# Joachim - prononciation



## yuechu

Bonjour,

Comment prononcez-vous le prénom et nom de famille "Joachim" en français ? (Par exemple, celui du violoniste Joseph Joachim — Wikipédia du XIXe siècle)
\ʒɔ.a.ʃɛ̃\ , \ʒɔ.a.kɛ̃\ ou \ʒɔ.a.kim\ ?
Est-ce que l'une de ces prononciations est plus courante que les autres en français ?

Merci d'avance !


----------



## danielc

Un ancien collègue burundais dit \ʒo.a.ʃɛ̃\. Les _o_ français peuvent être ouverts ou fermés. Mais la première option, mais avec le choix du _o, _est celle que je préfère.


----------



## Maître Capello

Je dis et ai toujours entendu [ʒɔ.a.kim] pour le prénom français ; je n'ai jamais entendu autre chose. Pour un nom germanique, je dirais en revanche [*jo*.a.kim].


----------



## Bezoard

La prononciation \ʒɔ.a.ʃɛ̃\ était très courante en France dans ma jeunesse, pour le prénom français, celui du poète Joachim du Bellay.
prononciation de Joachim (Page 1) – Réflexions linguistiques – forum abclf
Pour le violoniste austro-hongrois, j'ai entendu les deux prononciations, à la française ou à l'allemande.

CONSIGNES
1) Répondez à ces questions sur la discussion consacrée à la prononciation de « Joachim » :
(a) De quelle nationalité est l'ancien collègue mentionné par danielc ?
(b) Quelle prononciation Maître Capello dit-il avoir toujours entendue pour le prénom français ?
(c) Quel poète Bezoard cite-t-il à propos du prénom français ?
2) Prolongez la discussion sur la prononciation de « Joachim » en écrivant la suite après son dernier message.

DONNÉES EXTRAITES
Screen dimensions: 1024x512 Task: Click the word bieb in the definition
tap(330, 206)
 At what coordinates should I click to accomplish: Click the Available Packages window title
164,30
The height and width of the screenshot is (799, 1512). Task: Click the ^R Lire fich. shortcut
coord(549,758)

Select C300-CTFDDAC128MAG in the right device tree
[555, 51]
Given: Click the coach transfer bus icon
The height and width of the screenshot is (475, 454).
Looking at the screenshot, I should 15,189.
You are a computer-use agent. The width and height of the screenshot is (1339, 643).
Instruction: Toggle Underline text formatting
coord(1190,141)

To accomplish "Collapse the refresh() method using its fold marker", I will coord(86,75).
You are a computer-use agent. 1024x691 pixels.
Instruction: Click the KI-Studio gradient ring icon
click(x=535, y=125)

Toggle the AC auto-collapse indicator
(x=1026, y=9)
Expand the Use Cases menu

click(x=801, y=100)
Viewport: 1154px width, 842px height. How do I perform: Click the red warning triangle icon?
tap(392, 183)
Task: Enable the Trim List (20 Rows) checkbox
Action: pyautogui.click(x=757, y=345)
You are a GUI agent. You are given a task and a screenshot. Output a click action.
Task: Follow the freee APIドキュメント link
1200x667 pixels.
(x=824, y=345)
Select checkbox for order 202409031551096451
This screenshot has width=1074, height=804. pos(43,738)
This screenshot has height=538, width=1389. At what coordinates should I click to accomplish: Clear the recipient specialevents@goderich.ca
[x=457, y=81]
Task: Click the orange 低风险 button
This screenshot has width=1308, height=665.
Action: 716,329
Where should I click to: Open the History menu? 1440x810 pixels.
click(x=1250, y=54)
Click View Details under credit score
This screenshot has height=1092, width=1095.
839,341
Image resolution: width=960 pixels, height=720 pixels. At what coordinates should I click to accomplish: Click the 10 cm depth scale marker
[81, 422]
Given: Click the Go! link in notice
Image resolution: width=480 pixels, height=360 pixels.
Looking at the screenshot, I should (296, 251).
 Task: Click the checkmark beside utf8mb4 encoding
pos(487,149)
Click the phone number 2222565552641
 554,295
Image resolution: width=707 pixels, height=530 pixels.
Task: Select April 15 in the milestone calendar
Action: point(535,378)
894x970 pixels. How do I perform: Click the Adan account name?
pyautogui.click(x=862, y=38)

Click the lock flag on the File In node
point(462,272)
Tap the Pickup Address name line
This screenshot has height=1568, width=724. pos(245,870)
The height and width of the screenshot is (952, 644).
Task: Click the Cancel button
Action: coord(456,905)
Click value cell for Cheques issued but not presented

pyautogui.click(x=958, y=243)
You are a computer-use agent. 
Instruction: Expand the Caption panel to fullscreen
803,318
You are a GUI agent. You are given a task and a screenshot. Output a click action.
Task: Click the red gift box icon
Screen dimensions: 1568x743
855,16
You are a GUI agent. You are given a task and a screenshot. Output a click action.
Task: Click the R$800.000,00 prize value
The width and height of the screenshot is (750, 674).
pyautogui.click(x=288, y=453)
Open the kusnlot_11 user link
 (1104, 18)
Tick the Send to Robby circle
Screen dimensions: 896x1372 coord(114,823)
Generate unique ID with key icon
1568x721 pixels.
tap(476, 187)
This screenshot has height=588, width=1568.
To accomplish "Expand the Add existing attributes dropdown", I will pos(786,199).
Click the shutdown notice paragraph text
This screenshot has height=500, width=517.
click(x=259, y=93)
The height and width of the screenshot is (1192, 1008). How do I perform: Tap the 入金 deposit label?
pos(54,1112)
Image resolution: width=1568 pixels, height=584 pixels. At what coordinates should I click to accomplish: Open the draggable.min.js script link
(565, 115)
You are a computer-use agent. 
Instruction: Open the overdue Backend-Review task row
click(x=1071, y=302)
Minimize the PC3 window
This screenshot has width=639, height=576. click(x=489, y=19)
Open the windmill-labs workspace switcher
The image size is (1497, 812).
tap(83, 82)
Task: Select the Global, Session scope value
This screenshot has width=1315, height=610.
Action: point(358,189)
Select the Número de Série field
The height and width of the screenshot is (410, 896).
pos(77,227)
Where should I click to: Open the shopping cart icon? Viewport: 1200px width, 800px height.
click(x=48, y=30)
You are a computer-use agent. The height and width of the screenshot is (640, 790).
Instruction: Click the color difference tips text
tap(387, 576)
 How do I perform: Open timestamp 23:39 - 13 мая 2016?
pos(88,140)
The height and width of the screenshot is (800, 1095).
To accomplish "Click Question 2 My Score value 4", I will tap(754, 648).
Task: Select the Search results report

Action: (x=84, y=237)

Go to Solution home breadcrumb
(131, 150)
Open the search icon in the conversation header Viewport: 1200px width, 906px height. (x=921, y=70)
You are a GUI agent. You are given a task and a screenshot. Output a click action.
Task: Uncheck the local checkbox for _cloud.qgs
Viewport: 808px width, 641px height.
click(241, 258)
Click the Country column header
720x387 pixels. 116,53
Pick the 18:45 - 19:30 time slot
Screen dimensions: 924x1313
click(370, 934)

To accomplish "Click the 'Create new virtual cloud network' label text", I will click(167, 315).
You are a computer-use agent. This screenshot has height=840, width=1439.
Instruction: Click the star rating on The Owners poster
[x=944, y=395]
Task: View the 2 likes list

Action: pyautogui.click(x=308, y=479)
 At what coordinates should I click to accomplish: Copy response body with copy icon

RÉPONSES
1)
(a) Burundais.
(b) [ʒɔ.a.kim].
(c) Joachim du Bellay.

2)
----------



## Maître Capello

Les Français ont pour habitude de franciser les noms étrangers. C'est un peu moins vrai de nos jours, mais c'était systématique il y a quelques siècles. Il n'est donc guère étonnant – même si c'est inhabituel pour un Helvète – que la prononciation de ce prénom en France puisse être en [-ʃɛ̃] alors que le nom original hébreu est en [-kim], que ce prénom est souvent orthographié _Joa*qu*im_ et que les prénoms dérivés comme _Achim_ ou _Kim_ se prononcent toujours [-kim].


----------



## Piotr Ivanovitch

Bezoard said:


> La prononciation \ʒɔ.a.ʃɛ̃\ était très courante en France dans ma jeunesse, pour le prénom français, celui du poète Joachim du Bellay.


Je confirme ; d'ailleurs notre prof de lettres anciennes (le regretté Robert Noiville) m'avait repris alors que je le prononçais à la germanique.

Pour les autres, voir aussi  Wikipédia, note 1 :


> Prononcé /ʒɔaʃɛ̃ dy bɛlɛ/ («_Jo-a-chin_ ») selon Léon Warnant dans son _Dictionnaire de la Prononciation française_, et non /ʒoakɛ̃/ (« Jo-a-kin »), /joakɛ̃/ (« Yo-a-kin ») ni /ʒoakim/ (« Jo-a-kime »).


----------



## Bezoard

J'ajoute aux personnages célèbres en France dont le prénom Joachim est prononcé à l'ancienne, celui du prince et Roi de Naples _Joachim Murat_.
Il ne faut pas oublier que l'orthographe française de Joachim et dans une certaine mesure sa prononciation nous est venue, en français, à travers le latin d'église et non en écoutant les stations de radio allemandes !
Il se passe dans Joachim exactement ce qui s'est passé dans cet autre mot dérivé de l'hébreu : _chérubin_, de כרוב (kerūv), pluriel כרובים (keruvīm). Le son "k" est devenu "ch" chuinté et la finale "im" est nasalisée.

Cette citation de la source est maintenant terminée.